The Top 5 Most-Read Posts of 2017

The Shift’s most-read posts from 2017 ran the gamut, from columns on physician burnout by Vice President of Marketing and Recruiting Dr. Travis Ulmer, to a story by President of USACS East Dr. Angelo Falcone on the responsibilities of physician ownership, to a 4-year-old post on hospital capacity management by Chief of Observation Services Dr. Robbin Dick that continues to be relevant to this day. Topping it off was a profile of one our extraordinary PAs, a former Navy SEAL named Mario Riportella.

Some of these posts caught fire on social media, while others drew their readership from organic search traffic. Still other USACS posts weren’t even published on The Shift at all, but in publications ranging from EM News, to FeminEM, to HealtheCareers. Since we can’t track readership on those posts as closely, we are not including them here, but we have no doubt many of them found an even wider audience throughout the emergency medicine and acute care community.

That said, here are 2017’s most-read posts from The Shift:

#5: A Physicians Group Dedicated to Ownership – And All That It Entails by Angelo Falcone

Some physicians may be directly employed by the hospital they work at. Others may be part of a large, publicly traded group or one owned by a handful of private investors. But a group owned primarily by its physicians is different, says Dr. Falcone, President of USACS East. It means carrying with you the responsibility to care for patients and to look after the business side of medicine. “It’s not always pretty,” Falcone writes. “But preserving the ability for us physicians to control our own destiny means that we must constantly devote attention to balancing the forces in the marketplace with ensuring those resources are directed toward our mission as clinicians to care for patients.”

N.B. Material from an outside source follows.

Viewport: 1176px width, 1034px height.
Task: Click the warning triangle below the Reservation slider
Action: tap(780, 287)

#4: Hospital Capacity Management II: The Surge by Robbin Dick

This 2013 post on hospital capacity management, by USACS Chief of Observation Services Dr. Robbin Dick, has been one of our most-read each year since it was published (last year, it topped the list at #1). The post’s enduring popularity comes from organic search, evidence that hospital leaders continue to view capacity management as one of their most pressing unsolved problems. Today, Dr. Dick is part of the team leading the implementation of uniquely successful, USACS-style closed observation units for our hospital partners throughout the country.

#3: As Go Your Relationships, So Goes Your Resiliency by Travis Ulmer

There is a lot written about how practicing emergency medicine can have the potential to negatively impact your relationships at home (see below, for example). Less is written about the opposite: how one’s personal relationships can impact an emergency physician’s ability to care for patients. Recounting a talk he heard by Wayne M. Sotile, PhD, who has been studying psychology in physicians for almost 40 years, Dr. Ulmer recounts some examples of how his own relationships have impacted his practice and his career. As Sotile said, the opposite of burnout is resiliency, and resiliency is built at home, by having strong relationships with your friends, your family, and your partner.

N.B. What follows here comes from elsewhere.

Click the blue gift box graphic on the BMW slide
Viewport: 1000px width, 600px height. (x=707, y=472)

#2: The Exact Moment When I Realized I Needed To Change by Travis Ulmer

Here, Dr. Ulmer writes that, as a resident, he was on a path to burnout. He was frustrated by the many patients who he felt were not sick enough to be in the ER, and he wondered whether a different hospital, or a different mix of patients, would better fit his agenda. That’s when he took a USACS patient satisfaction training course, and it changed everything for him. “The purpose ostensibly was to raise patient satisfaction scores, but it should really be called physician satisfaction training,” Ulmer writes. During the course, Ulmer got to see videotape of his interactions with simulated patients, and get feedback on how the encounters made them feel. He realized he needed to change his approach, not only for the patients’ sake, but for his own.

#1: Mario Riportella’s Path from Navy SEAL to US Acute Care Solutions PA by USACS Staff

Mario Riportella’s path from being a Navy SEAL to working as a PA for USACS is indeed incredible, which is perhaps why this was our most-read post for 2017. Riportella was deeply involved in the search and rescue operation in Afghanistan known as Operation Red Wings, which was later dramatized in the film Lone Survivor. Beyond his military service, though, Riportella described how he searched for a company that was comfortable with constant change, as he was, and one that allowed him to operate with some degree of independence. “I was looking for a lot of autonomy,” Riportella said. “I wanted to operate to the maximum of my ability, and USACS has shown they are really committed to that.”